**Material shown**
[start]
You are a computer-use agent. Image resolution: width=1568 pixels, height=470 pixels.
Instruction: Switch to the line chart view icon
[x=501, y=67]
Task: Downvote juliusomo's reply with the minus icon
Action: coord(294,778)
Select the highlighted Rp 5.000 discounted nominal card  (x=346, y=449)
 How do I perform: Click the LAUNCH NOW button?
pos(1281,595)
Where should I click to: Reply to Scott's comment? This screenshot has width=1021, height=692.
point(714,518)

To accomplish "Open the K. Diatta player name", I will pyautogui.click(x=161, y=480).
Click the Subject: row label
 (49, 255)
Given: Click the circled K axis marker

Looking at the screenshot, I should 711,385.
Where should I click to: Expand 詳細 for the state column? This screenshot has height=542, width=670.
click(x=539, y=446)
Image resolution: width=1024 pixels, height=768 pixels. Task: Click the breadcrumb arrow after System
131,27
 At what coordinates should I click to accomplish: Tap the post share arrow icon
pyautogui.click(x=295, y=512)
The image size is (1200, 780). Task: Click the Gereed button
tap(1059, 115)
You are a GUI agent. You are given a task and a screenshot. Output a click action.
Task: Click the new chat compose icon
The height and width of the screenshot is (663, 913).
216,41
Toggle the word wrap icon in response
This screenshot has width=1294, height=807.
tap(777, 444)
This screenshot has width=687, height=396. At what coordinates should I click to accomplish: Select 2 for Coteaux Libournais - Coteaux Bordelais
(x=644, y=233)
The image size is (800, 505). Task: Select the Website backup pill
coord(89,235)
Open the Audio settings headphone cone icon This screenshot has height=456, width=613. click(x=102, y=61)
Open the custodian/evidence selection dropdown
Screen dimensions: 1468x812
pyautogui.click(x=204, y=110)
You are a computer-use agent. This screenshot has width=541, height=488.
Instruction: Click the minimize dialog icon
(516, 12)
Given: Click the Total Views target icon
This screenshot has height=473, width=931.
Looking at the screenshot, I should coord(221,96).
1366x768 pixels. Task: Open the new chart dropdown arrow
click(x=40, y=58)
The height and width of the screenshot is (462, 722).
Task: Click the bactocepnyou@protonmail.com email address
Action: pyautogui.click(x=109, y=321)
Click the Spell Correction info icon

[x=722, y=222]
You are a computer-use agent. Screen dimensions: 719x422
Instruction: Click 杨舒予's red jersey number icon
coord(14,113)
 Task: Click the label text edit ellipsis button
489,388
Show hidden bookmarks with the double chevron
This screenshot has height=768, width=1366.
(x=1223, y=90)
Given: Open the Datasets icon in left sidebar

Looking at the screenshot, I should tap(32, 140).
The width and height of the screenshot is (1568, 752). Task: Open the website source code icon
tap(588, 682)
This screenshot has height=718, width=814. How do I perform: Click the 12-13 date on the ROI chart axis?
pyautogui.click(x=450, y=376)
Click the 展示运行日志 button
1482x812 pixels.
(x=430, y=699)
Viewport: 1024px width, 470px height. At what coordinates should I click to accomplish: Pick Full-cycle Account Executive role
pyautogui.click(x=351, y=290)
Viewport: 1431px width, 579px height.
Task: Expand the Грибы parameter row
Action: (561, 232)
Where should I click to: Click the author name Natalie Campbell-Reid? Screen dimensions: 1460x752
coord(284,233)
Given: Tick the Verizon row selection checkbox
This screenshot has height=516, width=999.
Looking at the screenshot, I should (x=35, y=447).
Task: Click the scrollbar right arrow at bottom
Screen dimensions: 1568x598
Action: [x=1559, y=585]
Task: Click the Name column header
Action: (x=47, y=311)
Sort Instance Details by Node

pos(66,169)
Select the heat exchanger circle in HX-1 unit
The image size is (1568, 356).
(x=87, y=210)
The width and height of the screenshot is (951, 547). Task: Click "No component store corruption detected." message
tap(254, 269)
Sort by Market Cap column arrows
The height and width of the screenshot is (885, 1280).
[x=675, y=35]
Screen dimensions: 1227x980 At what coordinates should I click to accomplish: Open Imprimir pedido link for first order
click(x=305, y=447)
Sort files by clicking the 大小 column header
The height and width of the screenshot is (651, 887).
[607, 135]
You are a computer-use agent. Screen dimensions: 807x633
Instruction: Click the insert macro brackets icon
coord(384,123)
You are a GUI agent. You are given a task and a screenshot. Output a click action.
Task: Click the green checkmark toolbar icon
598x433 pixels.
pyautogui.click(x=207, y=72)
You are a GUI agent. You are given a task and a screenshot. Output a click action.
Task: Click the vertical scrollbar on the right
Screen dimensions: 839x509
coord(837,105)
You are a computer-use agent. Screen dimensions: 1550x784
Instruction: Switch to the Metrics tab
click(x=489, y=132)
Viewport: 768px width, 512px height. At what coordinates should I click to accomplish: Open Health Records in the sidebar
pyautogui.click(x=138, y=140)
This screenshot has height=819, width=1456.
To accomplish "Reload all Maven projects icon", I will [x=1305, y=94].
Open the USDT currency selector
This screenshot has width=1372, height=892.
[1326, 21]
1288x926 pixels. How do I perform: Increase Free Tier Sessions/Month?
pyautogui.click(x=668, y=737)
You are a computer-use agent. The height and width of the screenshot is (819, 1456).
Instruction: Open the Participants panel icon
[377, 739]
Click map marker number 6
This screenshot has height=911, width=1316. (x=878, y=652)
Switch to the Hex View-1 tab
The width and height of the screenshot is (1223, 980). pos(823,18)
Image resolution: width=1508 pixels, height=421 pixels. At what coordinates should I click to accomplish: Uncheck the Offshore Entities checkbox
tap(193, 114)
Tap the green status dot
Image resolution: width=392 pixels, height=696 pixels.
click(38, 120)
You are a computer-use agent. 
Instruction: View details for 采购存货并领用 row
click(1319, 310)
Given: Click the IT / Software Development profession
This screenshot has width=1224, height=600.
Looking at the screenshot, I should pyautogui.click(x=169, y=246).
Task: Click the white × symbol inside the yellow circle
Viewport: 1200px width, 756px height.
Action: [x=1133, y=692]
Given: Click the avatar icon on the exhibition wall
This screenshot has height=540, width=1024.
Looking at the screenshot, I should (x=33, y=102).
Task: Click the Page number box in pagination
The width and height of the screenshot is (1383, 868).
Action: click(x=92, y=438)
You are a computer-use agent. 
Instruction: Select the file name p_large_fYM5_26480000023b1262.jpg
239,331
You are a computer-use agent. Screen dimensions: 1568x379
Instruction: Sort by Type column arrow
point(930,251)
[end]
**Aim**
Return all of the items above verbatim, without changing anything.

**Final result**
You are a computer-use agent. Image resolution: width=1568 pixels, height=470 pixels.
Instruction: Switch to the line chart view icon
[x=501, y=67]
Task: Downvote juliusomo's reply with the minus icon
Action: coord(294,778)
Select the highlighted Rp 5.000 discounted nominal card  (x=346, y=449)
 How do I perform: Click the LAUNCH NOW button?
pos(1281,595)
Where should I click to: Reply to Scott's comment? This screenshot has width=1021, height=692.
point(714,518)

To accomplish "Open the K. Diatta player name", I will pyautogui.click(x=161, y=480).
Click the Subject: row label
 (49, 255)
Given: Click the circled K axis marker

Looking at the screenshot, I should 711,385.
Where should I click to: Expand 詳細 for the state column? This screenshot has height=542, width=670.
click(x=539, y=446)
Image resolution: width=1024 pixels, height=768 pixels. Task: Click the breadcrumb arrow after System
131,27
 At what coordinates should I click to accomplish: Tap the post share arrow icon
pyautogui.click(x=295, y=512)
The image size is (1200, 780). Task: Click the Gereed button
tap(1059, 115)
You are a GUI agent. You are given a task and a screenshot. Output a click action.
Task: Click the new chat compose icon
The height and width of the screenshot is (663, 913).
216,41
Toggle the word wrap icon in response
This screenshot has width=1294, height=807.
tap(777, 444)
This screenshot has width=687, height=396. At what coordinates should I click to accomplish: Select 2 for Coteaux Libournais - Coteaux Bordelais
(x=644, y=233)
The image size is (800, 505). Task: Select the Website backup pill
coord(89,235)
Open the Audio settings headphone cone icon This screenshot has height=456, width=613. click(x=102, y=61)
Open the custodian/evidence selection dropdown
Screen dimensions: 1468x812
pyautogui.click(x=204, y=110)
You are a computer-use agent. This screenshot has width=541, height=488.
Instruction: Click the minimize dialog icon
(516, 12)
Given: Click the Total Views target icon
This screenshot has height=473, width=931.
Looking at the screenshot, I should coord(221,96).
1366x768 pixels. Task: Open the new chart dropdown arrow
click(x=40, y=58)
The height and width of the screenshot is (462, 722).
Task: Click the bactocepnyou@protonmail.com email address
Action: pyautogui.click(x=109, y=321)
Click the Spell Correction info icon

[x=722, y=222]
You are a computer-use agent. Screen dimensions: 719x422
Instruction: Click 杨舒予's red jersey number icon
coord(14,113)
 Task: Click the label text edit ellipsis button
489,388
Show hidden bookmarks with the double chevron
This screenshot has height=768, width=1366.
(x=1223, y=90)
Given: Open the Datasets icon in left sidebar

Looking at the screenshot, I should tap(32, 140).
The width and height of the screenshot is (1568, 752). Task: Open the website source code icon
tap(588, 682)
This screenshot has height=718, width=814. How do I perform: Click the 12-13 date on the ROI chart axis?
pyautogui.click(x=450, y=376)
Click the 展示运行日志 button
1482x812 pixels.
(x=430, y=699)
Viewport: 1024px width, 470px height. At what coordinates should I click to accomplish: Pick Full-cycle Account Executive role
pyautogui.click(x=351, y=290)
Viewport: 1431px width, 579px height.
Task: Expand the Грибы parameter row
Action: (561, 232)
Where should I click to: Click the author name Natalie Campbell-Reid? Screen dimensions: 1460x752
coord(284,233)
Given: Tick the Verizon row selection checkbox
This screenshot has height=516, width=999.
Looking at the screenshot, I should (x=35, y=447).
Task: Click the scrollbar right arrow at bottom
Screen dimensions: 1568x598
Action: [x=1559, y=585]
Task: Click the Name column header
Action: (x=47, y=311)
Sort Instance Details by Node

pos(66,169)
Select the heat exchanger circle in HX-1 unit
The image size is (1568, 356).
(x=87, y=210)
The width and height of the screenshot is (951, 547). Task: Click "No component store corruption detected." message
tap(254, 269)
Sort by Market Cap column arrows
The height and width of the screenshot is (885, 1280).
[x=675, y=35]
Screen dimensions: 1227x980 At what coordinates should I click to accomplish: Open Imprimir pedido link for first order
click(x=305, y=447)
Sort files by clicking the 大小 column header
The height and width of the screenshot is (651, 887).
[607, 135]
You are a computer-use agent. Screen dimensions: 807x633
Instruction: Click the insert macro brackets icon
coord(384,123)
You are a GUI agent. You are given a task and a screenshot. Output a click action.
Task: Click the green checkmark toolbar icon
598x433 pixels.
pyautogui.click(x=207, y=72)
You are a GUI agent. You are given a task and a screenshot. Output a click action.
Task: Click the vertical scrollbar on the right
Screen dimensions: 839x509
coord(837,105)
You are a computer-use agent. Screen dimensions: 1550x784
Instruction: Switch to the Metrics tab
click(x=489, y=132)
Viewport: 768px width, 512px height. At what coordinates should I click to accomplish: Open Health Records in the sidebar
pyautogui.click(x=138, y=140)
This screenshot has height=819, width=1456.
To accomplish "Reload all Maven projects icon", I will [x=1305, y=94].
Open the USDT currency selector
This screenshot has width=1372, height=892.
[1326, 21]
1288x926 pixels. How do I perform: Increase Free Tier Sessions/Month?
pyautogui.click(x=668, y=737)
You are a computer-use agent. The height and width of the screenshot is (819, 1456).
Instruction: Open the Participants panel icon
[377, 739]
Click map marker number 6
This screenshot has height=911, width=1316. (x=878, y=652)
Switch to the Hex View-1 tab
The width and height of the screenshot is (1223, 980). pos(823,18)
Image resolution: width=1508 pixels, height=421 pixels. At what coordinates should I click to accomplish: Uncheck the Offshore Entities checkbox
tap(193, 114)
Tap the green status dot
Image resolution: width=392 pixels, height=696 pixels.
click(38, 120)
You are a computer-use agent. 
Instruction: View details for 采购存货并领用 row
click(1319, 310)
Given: Click the IT / Software Development profession
This screenshot has width=1224, height=600.
Looking at the screenshot, I should pyautogui.click(x=169, y=246).
Task: Click the white × symbol inside the yellow circle
Viewport: 1200px width, 756px height.
Action: [x=1133, y=692]
Given: Click the avatar icon on the exhibition wall
This screenshot has height=540, width=1024.
Looking at the screenshot, I should (x=33, y=102).
Task: Click the Page number box in pagination
The width and height of the screenshot is (1383, 868).
Action: click(x=92, y=438)
You are a computer-use agent. 
Instruction: Select the file name p_large_fYM5_26480000023b1262.jpg
239,331
You are a computer-use agent. Screen dimensions: 1568x379
Instruction: Sort by Type column arrow
point(930,251)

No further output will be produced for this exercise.